27 March 2011


One advantage of Thursday night concerts in Civic Center is that (depending on the time of year) the Asian Art Museum is open late. About once a month they have some sort of irritating event with loud bad music and crowds milling around drinking and other things I try to avoid. But if you go on a regular Thursday night, it's ideal. The museum's holdings are much larger than its building, so the permanent exhibits are not so permanent and change often. There are also special exhibits; the current one is Bali: Art, Ritual, Performance.
There is also a handy restaurant. Above is the pork stew, with decorative coriander.

Photography is not allowed in the special exhibits, which seems to be a universal museum rule, so all of the pictures here are from the lobby, the gift shop, or the permanent collection.

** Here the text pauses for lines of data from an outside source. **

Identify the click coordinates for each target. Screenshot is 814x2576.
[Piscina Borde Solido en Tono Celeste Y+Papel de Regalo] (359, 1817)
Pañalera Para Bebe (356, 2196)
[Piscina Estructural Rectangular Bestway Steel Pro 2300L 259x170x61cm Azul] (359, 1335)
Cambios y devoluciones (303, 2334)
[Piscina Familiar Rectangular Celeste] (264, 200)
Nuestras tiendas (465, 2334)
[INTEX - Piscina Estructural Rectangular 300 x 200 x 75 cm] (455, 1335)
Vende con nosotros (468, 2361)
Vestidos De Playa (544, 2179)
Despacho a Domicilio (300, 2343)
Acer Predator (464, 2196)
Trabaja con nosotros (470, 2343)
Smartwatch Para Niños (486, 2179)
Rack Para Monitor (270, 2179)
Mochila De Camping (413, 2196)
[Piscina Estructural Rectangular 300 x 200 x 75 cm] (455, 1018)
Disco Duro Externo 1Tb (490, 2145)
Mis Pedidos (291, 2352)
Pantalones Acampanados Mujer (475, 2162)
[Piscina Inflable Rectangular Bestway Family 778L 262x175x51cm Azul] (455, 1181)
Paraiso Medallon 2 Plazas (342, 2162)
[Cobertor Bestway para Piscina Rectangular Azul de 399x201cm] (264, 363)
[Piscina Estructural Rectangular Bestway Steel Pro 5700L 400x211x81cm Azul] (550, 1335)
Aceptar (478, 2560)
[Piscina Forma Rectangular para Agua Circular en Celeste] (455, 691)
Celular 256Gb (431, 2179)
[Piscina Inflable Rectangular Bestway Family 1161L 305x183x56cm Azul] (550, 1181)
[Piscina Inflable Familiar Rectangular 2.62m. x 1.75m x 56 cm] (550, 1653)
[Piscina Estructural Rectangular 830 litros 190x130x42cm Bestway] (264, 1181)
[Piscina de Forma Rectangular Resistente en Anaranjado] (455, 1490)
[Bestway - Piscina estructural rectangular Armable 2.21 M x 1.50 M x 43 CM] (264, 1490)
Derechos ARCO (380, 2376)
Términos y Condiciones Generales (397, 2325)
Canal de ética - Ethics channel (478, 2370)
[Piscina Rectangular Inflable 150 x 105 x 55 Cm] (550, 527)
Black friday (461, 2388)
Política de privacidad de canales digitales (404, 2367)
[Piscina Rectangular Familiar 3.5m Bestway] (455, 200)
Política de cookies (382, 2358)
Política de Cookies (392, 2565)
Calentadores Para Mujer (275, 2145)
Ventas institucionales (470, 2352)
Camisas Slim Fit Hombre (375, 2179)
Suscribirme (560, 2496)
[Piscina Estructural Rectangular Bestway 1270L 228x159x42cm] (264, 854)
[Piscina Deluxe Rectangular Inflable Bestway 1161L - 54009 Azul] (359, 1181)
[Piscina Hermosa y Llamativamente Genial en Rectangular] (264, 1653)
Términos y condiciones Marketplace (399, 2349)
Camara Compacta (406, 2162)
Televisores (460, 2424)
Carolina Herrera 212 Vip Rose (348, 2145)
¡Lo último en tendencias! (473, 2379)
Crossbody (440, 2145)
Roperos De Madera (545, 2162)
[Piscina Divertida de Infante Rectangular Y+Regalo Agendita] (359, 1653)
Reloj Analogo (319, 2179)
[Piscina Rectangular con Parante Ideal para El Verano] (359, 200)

As is true of many African cultures, until the twentieth century these elaborate and beautiful works were created for use in rituals, sacred and social, rather than as stand-alone art objects. There are several fascinating videos built into the exhibit, showing dances, shadow puppet shows, and even cremations, which take place in animal-shaped coffins under elaborate palanquins, which are then set aflame. Unfortunately the video I saw did some editing on the actual burning, so you couldn't watch the whole progress of the fire, which I have always found maybe too fascinating.

The other main point of the exhibit is how the Dutch, after violently colonizing Bali, then promoted its image as an island paradise. Nothing like palm trees and bare-breasted women to make you forget the sordid economics of exploitation.

The art of Bali has been very influential, particularly on musicians; gamelan has fascinated and inspired composers from Debussy and Britten to Lou Harrison. The fascination with Bali has itself become an object of study and fascination; Evan Ziporyn recently wrote an opera called A House in Bali exploring the sojourns there of Colin McPhee, Walter Spies, and Margaret Mead (I wrote about the opera here).

Well, Bali: what's not to love? gamelan, ancient dances, shadow puppets! The three pictures of fabulous shadow puppets above, by the way, are from the gift shop, which means you could walk out of the exhibit with your own work of art. I love how they are elaborately colored, even though they are used mostly to create shadows. I was very tempted to buy one, but I was on my way to Leila Josefowicz's recital at Herbst Theater and it didn't seem like a good idea to carry a delicate and elaborate paper puppet through the rain to a concert and then home on BART. The exhibit runs until September 11, so I guess I have time for puppet-purchases under more auspicious circumstances.

This was my first time hearing Josefowicz. She was in recital with pianist John Novacek. It was very enjoyable, once I adjusted my expectations. Josefowicz is a MacArthur fellow, primarily for her advocacy of new music, so I was expecting something wilder than we got: there were five composers, and four of them were from the pantheon (Brahms, Shostakovich, Stravinsky, and Schubert), with Estonian Erkki-Sven Tuur (there should be an umlaut over each of those u’s) as the only contemporary. His piece, Conversio, was very attractive, sort of a minimalist hoe-down that ends in icy shrieks. Josefowicz is an astonishing virtuoso who can summon up all sorts of sounds, but (here comes the other expectation I had to adjust) warmth and lyricism were missing, at least in this recital. I don’t know if she felt the program simply didn’t call for them, or if the program was chosen specifically because it didn’t call for them. The playing was dazzling, like sun on a glacier, but I felt we were in a fairly restricted emotional world.

I would definitely go hear her again, but I just didn’t have that “oh, wow, she can do anything!” reaction I had when I first heard Hilary Hahn or Jennifer Koh live. It was the Stravinsky, of all things, that came the closest to an emotional connection; the Eclogues in the Due Concertant went to the heart. Novacek was a hard-driving accompanist. The first half was the Brahms Scherzo in C minor for Violin and Piano and the Shostakovich Sonata for Violin and Piano, Opus 134. After the intermission came the Stravinsky, the Tuur, and Schubert’s Rondo brilliant in B minor for Violin and Piano, D. 895. The encore was, of all delightfully unexpected things, Charlie Chaplin’s Smile (I didn’t catch the name of the person who did the arrangement – Haussman? – and I don’t see it listed on the San Francisco Performances site). The familiar song was not only free of schmaltz, it was oddly free of sentiment – like a pure unworldly shaft of icy light. I would never have guessed it could sound that way, but it was very refreshing and beautiful.